- _Problem to solve_
What is needed is every line, exactly as given, from the line containing "お茶の和香園 (68, 2556)" through the end of the data below.

====== Records for this exercise

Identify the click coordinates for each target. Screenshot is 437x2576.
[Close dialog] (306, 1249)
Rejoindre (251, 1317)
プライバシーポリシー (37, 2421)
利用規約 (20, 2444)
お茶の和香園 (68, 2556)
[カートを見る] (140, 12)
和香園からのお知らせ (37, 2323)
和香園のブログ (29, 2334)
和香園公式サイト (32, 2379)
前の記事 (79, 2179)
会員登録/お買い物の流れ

============

- _Solution_
お茶の和香園 (68, 2556)
[カートを見る] (140, 12)
和香園からのお知らせ (37, 2323)
和香園のブログ (29, 2334)
和香園公式サイト (32, 2379)
前の記事 (79, 2179)
会員登録/お買い物の流れ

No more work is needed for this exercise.